::: Data records :::

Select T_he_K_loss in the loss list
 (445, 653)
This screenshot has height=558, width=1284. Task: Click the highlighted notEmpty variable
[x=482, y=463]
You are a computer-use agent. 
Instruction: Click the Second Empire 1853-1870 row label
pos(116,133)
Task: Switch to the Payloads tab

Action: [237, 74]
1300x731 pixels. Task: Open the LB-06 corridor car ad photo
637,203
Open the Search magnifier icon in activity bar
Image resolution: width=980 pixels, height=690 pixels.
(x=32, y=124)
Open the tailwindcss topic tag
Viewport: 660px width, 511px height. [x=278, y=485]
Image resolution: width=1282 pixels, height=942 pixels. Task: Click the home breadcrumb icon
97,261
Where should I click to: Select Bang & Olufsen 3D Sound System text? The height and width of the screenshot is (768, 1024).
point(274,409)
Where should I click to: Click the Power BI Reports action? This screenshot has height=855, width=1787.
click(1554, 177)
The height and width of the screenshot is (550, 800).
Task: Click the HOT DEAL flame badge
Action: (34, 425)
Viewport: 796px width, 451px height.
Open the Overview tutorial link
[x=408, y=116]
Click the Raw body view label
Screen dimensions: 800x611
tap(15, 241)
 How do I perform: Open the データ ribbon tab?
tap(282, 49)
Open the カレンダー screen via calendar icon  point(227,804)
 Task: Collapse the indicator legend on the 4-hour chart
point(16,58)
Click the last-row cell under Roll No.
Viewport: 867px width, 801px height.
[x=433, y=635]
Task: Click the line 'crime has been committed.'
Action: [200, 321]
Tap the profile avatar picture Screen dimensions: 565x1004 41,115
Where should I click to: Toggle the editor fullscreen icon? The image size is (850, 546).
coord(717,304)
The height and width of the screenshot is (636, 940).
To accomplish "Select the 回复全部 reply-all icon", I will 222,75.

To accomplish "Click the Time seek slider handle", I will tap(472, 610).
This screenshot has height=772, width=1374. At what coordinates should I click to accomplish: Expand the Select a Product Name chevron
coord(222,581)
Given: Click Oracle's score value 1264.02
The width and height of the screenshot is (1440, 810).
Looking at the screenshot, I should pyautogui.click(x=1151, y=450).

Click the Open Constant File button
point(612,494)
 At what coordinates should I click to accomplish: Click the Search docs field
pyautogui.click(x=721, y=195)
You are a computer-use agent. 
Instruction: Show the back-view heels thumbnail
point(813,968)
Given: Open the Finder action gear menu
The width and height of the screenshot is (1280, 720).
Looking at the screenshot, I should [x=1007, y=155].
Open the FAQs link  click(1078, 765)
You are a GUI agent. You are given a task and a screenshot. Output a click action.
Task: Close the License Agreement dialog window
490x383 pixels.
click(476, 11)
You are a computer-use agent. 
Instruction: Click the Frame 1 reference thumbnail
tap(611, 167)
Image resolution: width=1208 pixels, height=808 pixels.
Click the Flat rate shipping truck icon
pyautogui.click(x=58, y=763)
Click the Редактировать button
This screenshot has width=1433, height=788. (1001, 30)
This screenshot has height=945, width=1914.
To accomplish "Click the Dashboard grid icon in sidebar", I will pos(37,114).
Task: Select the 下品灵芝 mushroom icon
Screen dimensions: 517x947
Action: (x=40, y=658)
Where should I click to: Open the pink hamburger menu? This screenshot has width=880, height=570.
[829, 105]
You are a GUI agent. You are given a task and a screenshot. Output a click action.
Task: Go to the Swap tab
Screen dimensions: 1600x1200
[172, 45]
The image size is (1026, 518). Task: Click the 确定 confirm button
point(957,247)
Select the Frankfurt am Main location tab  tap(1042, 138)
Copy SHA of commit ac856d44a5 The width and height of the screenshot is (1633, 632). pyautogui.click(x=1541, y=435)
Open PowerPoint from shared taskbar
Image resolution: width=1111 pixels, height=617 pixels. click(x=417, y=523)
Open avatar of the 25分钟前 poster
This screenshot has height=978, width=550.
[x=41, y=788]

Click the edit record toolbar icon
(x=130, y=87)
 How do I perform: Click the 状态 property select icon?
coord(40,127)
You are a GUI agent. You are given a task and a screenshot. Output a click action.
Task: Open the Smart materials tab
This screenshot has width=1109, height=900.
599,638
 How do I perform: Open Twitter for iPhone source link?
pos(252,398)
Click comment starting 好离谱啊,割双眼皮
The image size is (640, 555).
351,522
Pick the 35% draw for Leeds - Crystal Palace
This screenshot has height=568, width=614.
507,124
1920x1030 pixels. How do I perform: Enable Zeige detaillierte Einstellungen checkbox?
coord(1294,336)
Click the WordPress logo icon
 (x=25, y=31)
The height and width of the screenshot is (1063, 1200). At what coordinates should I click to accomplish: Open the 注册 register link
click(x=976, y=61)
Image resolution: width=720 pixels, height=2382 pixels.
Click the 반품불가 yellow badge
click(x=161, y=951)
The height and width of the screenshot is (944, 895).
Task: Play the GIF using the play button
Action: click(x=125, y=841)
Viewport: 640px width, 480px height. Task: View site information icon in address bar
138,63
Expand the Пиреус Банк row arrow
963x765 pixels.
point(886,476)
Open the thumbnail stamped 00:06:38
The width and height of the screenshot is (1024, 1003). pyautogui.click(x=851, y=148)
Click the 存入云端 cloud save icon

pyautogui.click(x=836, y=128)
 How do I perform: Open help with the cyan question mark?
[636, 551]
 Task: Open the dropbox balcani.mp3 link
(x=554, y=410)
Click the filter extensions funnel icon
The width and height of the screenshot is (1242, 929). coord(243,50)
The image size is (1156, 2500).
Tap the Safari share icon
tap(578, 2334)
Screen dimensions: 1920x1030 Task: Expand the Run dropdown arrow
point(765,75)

:::

_Exercise brief_. Repeat all of the data shown above, exactly as it appears.

_Output for this exercise_.
Select T_he_K_loss in the loss list
 (445, 653)
This screenshot has height=558, width=1284. Task: Click the highlighted notEmpty variable
[x=482, y=463]
You are a computer-use agent. 
Instruction: Click the Second Empire 1853-1870 row label
pos(116,133)
Task: Switch to the Payloads tab

Action: [237, 74]
1300x731 pixels. Task: Open the LB-06 corridor car ad photo
637,203
Open the Search magnifier icon in activity bar
Image resolution: width=980 pixels, height=690 pixels.
(x=32, y=124)
Open the tailwindcss topic tag
Viewport: 660px width, 511px height. [x=278, y=485]
Image resolution: width=1282 pixels, height=942 pixels. Task: Click the home breadcrumb icon
97,261
Where should I click to: Select Bang & Olufsen 3D Sound System text? The height and width of the screenshot is (768, 1024).
point(274,409)
Where should I click to: Click the Power BI Reports action? This screenshot has height=855, width=1787.
click(1554, 177)
The height and width of the screenshot is (550, 800).
Task: Click the HOT DEAL flame badge
Action: (34, 425)
Viewport: 796px width, 451px height.
Open the Overview tutorial link
[x=408, y=116]
Click the Raw body view label
Screen dimensions: 800x611
tap(15, 241)
 How do I perform: Open the データ ribbon tab?
tap(282, 49)
Open the カレンダー screen via calendar icon  point(227,804)
 Task: Collapse the indicator legend on the 4-hour chart
point(16,58)
Click the last-row cell under Roll No.
Viewport: 867px width, 801px height.
[x=433, y=635]
Task: Click the line 'crime has been committed.'
Action: [200, 321]
Tap the profile avatar picture Screen dimensions: 565x1004 41,115
Where should I click to: Toggle the editor fullscreen icon? The image size is (850, 546).
coord(717,304)
The height and width of the screenshot is (636, 940).
To accomplish "Select the 回复全部 reply-all icon", I will 222,75.

To accomplish "Click the Time seek slider handle", I will tap(472, 610).
This screenshot has height=772, width=1374. At what coordinates should I click to accomplish: Expand the Select a Product Name chevron
coord(222,581)
Given: Click Oracle's score value 1264.02
The width and height of the screenshot is (1440, 810).
Looking at the screenshot, I should pyautogui.click(x=1151, y=450).

Click the Open Constant File button
point(612,494)
 At what coordinates should I click to accomplish: Click the Search docs field
pyautogui.click(x=721, y=195)
You are a computer-use agent. 
Instruction: Show the back-view heels thumbnail
point(813,968)
Given: Open the Finder action gear menu
The width and height of the screenshot is (1280, 720).
Looking at the screenshot, I should [x=1007, y=155].
Open the FAQs link  click(1078, 765)
You are a GUI agent. You are given a task and a screenshot. Output a click action.
Task: Close the License Agreement dialog window
490x383 pixels.
click(476, 11)
You are a computer-use agent. 
Instruction: Click the Frame 1 reference thumbnail
tap(611, 167)
Image resolution: width=1208 pixels, height=808 pixels.
Click the Flat rate shipping truck icon
pyautogui.click(x=58, y=763)
Click the Редактировать button
This screenshot has width=1433, height=788. (1001, 30)
This screenshot has height=945, width=1914.
To accomplish "Click the Dashboard grid icon in sidebar", I will pos(37,114).
Task: Select the 下品灵芝 mushroom icon
Screen dimensions: 517x947
Action: (x=40, y=658)
Where should I click to: Open the pink hamburger menu? This screenshot has width=880, height=570.
[829, 105]
You are a GUI agent. You are given a task and a screenshot. Output a click action.
Task: Go to the Swap tab
Screen dimensions: 1600x1200
[172, 45]
The image size is (1026, 518). Task: Click the 确定 confirm button
point(957,247)
Select the Frankfurt am Main location tab  tap(1042, 138)
Copy SHA of commit ac856d44a5 The width and height of the screenshot is (1633, 632). pyautogui.click(x=1541, y=435)
Open PowerPoint from shared taskbar
Image resolution: width=1111 pixels, height=617 pixels. click(x=417, y=523)
Open avatar of the 25分钟前 poster
This screenshot has height=978, width=550.
[x=41, y=788]

Click the edit record toolbar icon
(x=130, y=87)
 How do I perform: Click the 状态 property select icon?
coord(40,127)
You are a GUI agent. You are given a task and a screenshot. Output a click action.
Task: Open the Smart materials tab
This screenshot has width=1109, height=900.
599,638
 How do I perform: Open Twitter for iPhone source link?
pos(252,398)
Click comment starting 好离谱啊,割双眼皮
The image size is (640, 555).
351,522
Pick the 35% draw for Leeds - Crystal Palace
This screenshot has height=568, width=614.
507,124
1920x1030 pixels. How do I perform: Enable Zeige detaillierte Einstellungen checkbox?
coord(1294,336)
Click the WordPress logo icon
 (x=25, y=31)
The height and width of the screenshot is (1063, 1200). At what coordinates should I click to accomplish: Open the 注册 register link
click(x=976, y=61)
Image resolution: width=720 pixels, height=2382 pixels.
Click the 반품불가 yellow badge
click(x=161, y=951)
The height and width of the screenshot is (944, 895).
Task: Play the GIF using the play button
Action: click(x=125, y=841)
Viewport: 640px width, 480px height. Task: View site information icon in address bar
138,63
Expand the Пиреус Банк row arrow
963x765 pixels.
point(886,476)
Open the thumbnail stamped 00:06:38
The width and height of the screenshot is (1024, 1003). pyautogui.click(x=851, y=148)
Click the 存入云端 cloud save icon

pyautogui.click(x=836, y=128)
 How do I perform: Open help with the cyan question mark?
[636, 551]
 Task: Open the dropbox balcani.mp3 link
(x=554, y=410)
Click the filter extensions funnel icon
The width and height of the screenshot is (1242, 929). coord(243,50)
The image size is (1156, 2500).
Tap the Safari share icon
tap(578, 2334)
Screen dimensions: 1920x1030 Task: Expand the Run dropdown arrow
point(765,75)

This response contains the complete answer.